[Data records]
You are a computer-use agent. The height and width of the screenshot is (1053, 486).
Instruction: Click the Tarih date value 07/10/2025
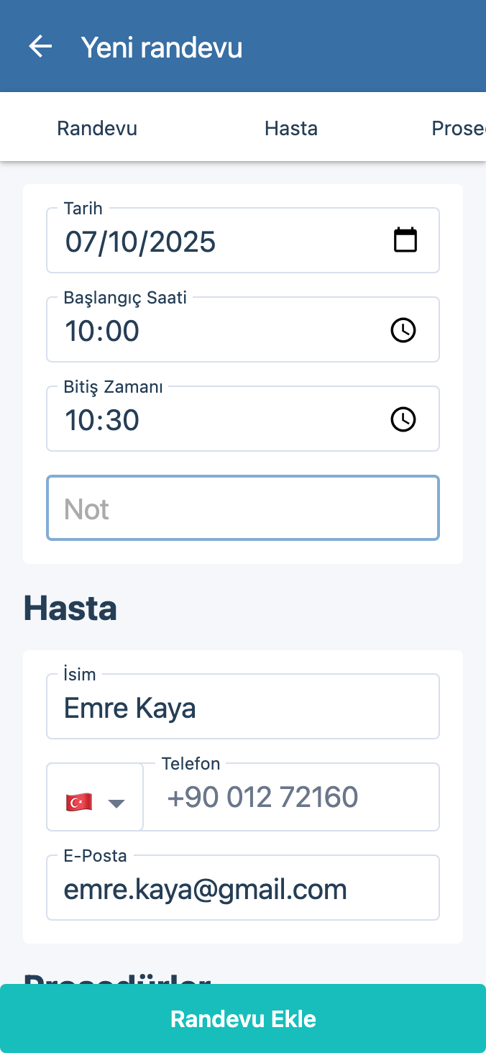click(x=141, y=242)
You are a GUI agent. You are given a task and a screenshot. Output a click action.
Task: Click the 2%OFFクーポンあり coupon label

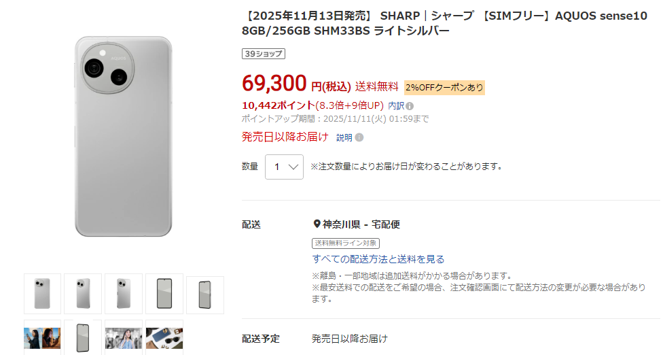(x=444, y=87)
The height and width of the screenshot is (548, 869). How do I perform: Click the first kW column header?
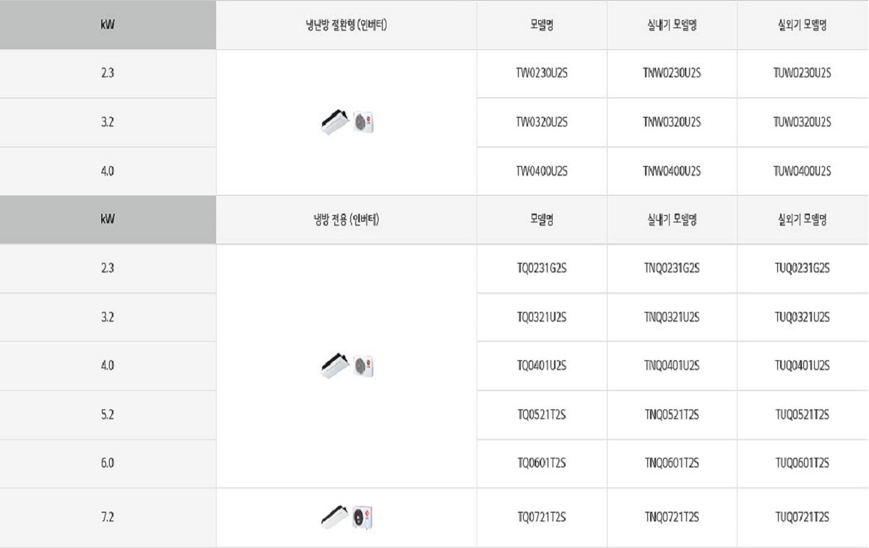(108, 25)
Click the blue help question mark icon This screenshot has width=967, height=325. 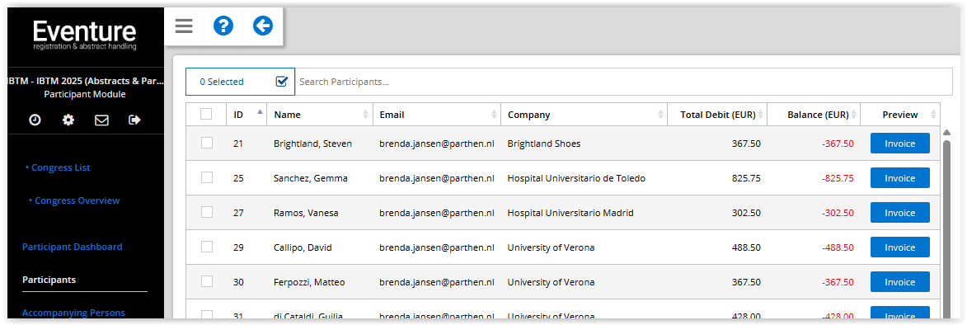223,26
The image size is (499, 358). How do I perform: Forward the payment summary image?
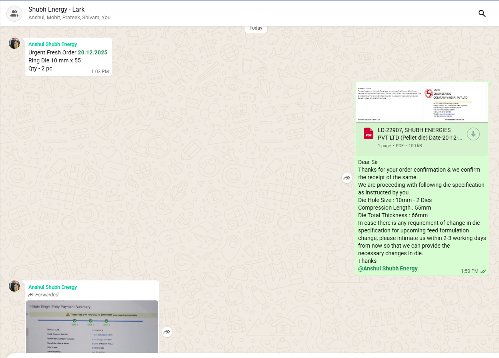167,332
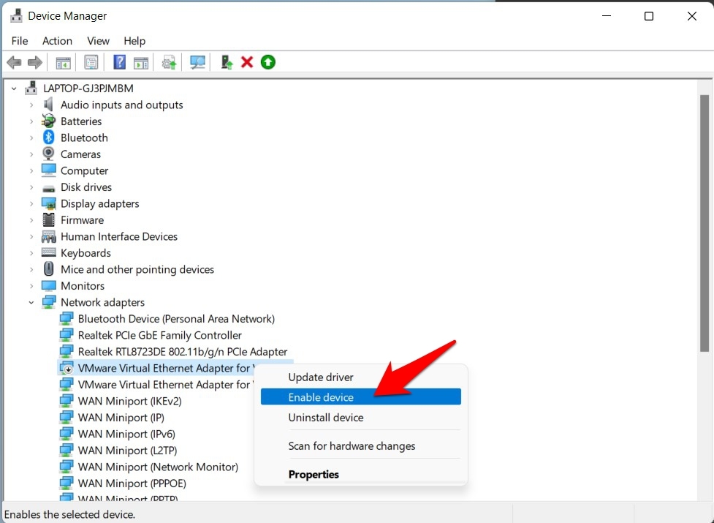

• WHAT YOU NEED TO DO: Filter the records down to the lines that contain the string "agent", and copy those lines.

• EXERCISE ANSWER:
You are a computer-use agent. The height and width of the screenshot is (1053, 486).
You are a GUI agent. You are given a task and a screenshot. Output a click action.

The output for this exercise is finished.